[START Given records]
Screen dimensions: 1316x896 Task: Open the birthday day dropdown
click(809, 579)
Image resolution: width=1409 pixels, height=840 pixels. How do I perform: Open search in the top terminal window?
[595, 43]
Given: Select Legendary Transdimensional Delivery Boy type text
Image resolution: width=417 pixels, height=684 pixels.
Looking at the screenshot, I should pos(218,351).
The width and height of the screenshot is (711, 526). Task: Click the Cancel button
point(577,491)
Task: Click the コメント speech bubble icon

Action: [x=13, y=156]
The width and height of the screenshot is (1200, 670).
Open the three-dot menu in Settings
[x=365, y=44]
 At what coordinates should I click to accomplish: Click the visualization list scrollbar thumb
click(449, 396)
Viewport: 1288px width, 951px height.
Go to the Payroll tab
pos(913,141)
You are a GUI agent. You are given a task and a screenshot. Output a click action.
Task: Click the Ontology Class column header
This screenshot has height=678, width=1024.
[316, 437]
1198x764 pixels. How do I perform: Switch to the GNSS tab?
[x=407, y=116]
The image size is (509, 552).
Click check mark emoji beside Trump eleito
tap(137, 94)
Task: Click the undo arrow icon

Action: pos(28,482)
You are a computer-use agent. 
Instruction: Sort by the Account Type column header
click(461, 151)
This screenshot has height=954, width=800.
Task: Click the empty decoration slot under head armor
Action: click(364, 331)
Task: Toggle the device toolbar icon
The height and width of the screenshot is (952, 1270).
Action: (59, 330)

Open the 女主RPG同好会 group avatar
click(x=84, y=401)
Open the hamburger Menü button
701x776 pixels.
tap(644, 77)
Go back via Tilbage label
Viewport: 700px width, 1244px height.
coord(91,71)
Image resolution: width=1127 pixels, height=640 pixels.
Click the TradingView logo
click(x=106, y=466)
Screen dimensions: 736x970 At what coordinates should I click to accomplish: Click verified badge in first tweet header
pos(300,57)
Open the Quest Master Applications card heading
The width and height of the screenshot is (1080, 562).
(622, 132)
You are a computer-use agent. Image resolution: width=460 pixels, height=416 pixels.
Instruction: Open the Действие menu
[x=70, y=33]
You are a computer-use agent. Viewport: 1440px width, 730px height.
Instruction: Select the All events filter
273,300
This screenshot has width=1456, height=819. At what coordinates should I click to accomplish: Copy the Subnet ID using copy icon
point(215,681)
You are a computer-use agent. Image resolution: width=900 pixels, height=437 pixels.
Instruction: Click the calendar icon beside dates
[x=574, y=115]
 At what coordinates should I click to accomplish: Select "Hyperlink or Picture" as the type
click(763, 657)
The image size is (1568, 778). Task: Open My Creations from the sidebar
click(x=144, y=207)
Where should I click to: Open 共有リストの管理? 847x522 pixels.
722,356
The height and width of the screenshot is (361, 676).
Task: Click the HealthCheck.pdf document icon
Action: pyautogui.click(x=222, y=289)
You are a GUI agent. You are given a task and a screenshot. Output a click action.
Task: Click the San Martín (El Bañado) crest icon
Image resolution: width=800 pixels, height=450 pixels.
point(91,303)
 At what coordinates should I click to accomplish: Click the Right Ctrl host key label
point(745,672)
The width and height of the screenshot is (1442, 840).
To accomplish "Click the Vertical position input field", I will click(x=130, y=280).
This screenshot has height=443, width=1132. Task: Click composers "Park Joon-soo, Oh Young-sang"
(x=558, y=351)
[END Given records]
__Written problem__. Copy the material above line for line, without changing anything.

__Solution to this problem__.
Screen dimensions: 1316x896 Task: Open the birthday day dropdown
click(809, 579)
Image resolution: width=1409 pixels, height=840 pixels. How do I perform: Open search in the top terminal window?
[595, 43]
Given: Select Legendary Transdimensional Delivery Boy type text
Image resolution: width=417 pixels, height=684 pixels.
Looking at the screenshot, I should pos(218,351).
The width and height of the screenshot is (711, 526). Task: Click the Cancel button
point(577,491)
Task: Click the コメント speech bubble icon

Action: [x=13, y=156]
The width and height of the screenshot is (1200, 670).
Open the three-dot menu in Settings
[x=365, y=44]
 At what coordinates should I click to accomplish: Click the visualization list scrollbar thumb
click(449, 396)
Viewport: 1288px width, 951px height.
Go to the Payroll tab
pos(913,141)
You are a GUI agent. You are given a task and a screenshot. Output a click action.
Task: Click the Ontology Class column header
This screenshot has height=678, width=1024.
[316, 437]
1198x764 pixels. How do I perform: Switch to the GNSS tab?
[x=407, y=116]
The image size is (509, 552).
Click check mark emoji beside Trump eleito
tap(137, 94)
Task: Click the undo arrow icon

Action: pos(28,482)
You are a computer-use agent. 
Instruction: Sort by the Account Type column header
click(461, 151)
This screenshot has height=954, width=800.
Task: Click the empty decoration slot under head armor
Action: click(364, 331)
Task: Toggle the device toolbar icon
The height and width of the screenshot is (952, 1270).
Action: (59, 330)

Open the 女主RPG同好会 group avatar
click(x=84, y=401)
Open the hamburger Menü button
701x776 pixels.
tap(644, 77)
Go back via Tilbage label
Viewport: 700px width, 1244px height.
coord(91,71)
Image resolution: width=1127 pixels, height=640 pixels.
Click the TradingView logo
click(x=106, y=466)
Screen dimensions: 736x970 At what coordinates should I click to accomplish: Click verified badge in first tweet header
pos(300,57)
Open the Quest Master Applications card heading
The width and height of the screenshot is (1080, 562).
(622, 132)
You are a computer-use agent. Image resolution: width=460 pixels, height=416 pixels.
Instruction: Open the Действие menu
[x=70, y=33]
You are a computer-use agent. Viewport: 1440px width, 730px height.
Instruction: Select the All events filter
273,300
This screenshot has width=1456, height=819. At what coordinates should I click to accomplish: Copy the Subnet ID using copy icon
point(215,681)
You are a computer-use agent. Image resolution: width=900 pixels, height=437 pixels.
Instruction: Click the calendar icon beside dates
[x=574, y=115]
 At what coordinates should I click to accomplish: Select "Hyperlink or Picture" as the type
click(763, 657)
The image size is (1568, 778). Task: Open My Creations from the sidebar
click(x=144, y=207)
Where should I click to: Open 共有リストの管理? 847x522 pixels.
722,356
The height and width of the screenshot is (361, 676).
Task: Click the HealthCheck.pdf document icon
Action: pyautogui.click(x=222, y=289)
You are a GUI agent. You are given a task and a screenshot. Output a click action.
Task: Click the San Martín (El Bañado) crest icon
Image resolution: width=800 pixels, height=450 pixels.
point(91,303)
 At what coordinates should I click to accomplish: Click the Right Ctrl host key label
point(745,672)
The width and height of the screenshot is (1442, 840).
To accomplish "Click the Vertical position input field", I will click(x=130, y=280).
This screenshot has height=443, width=1132. Task: Click composers "Park Joon-soo, Oh Young-sang"
(x=558, y=351)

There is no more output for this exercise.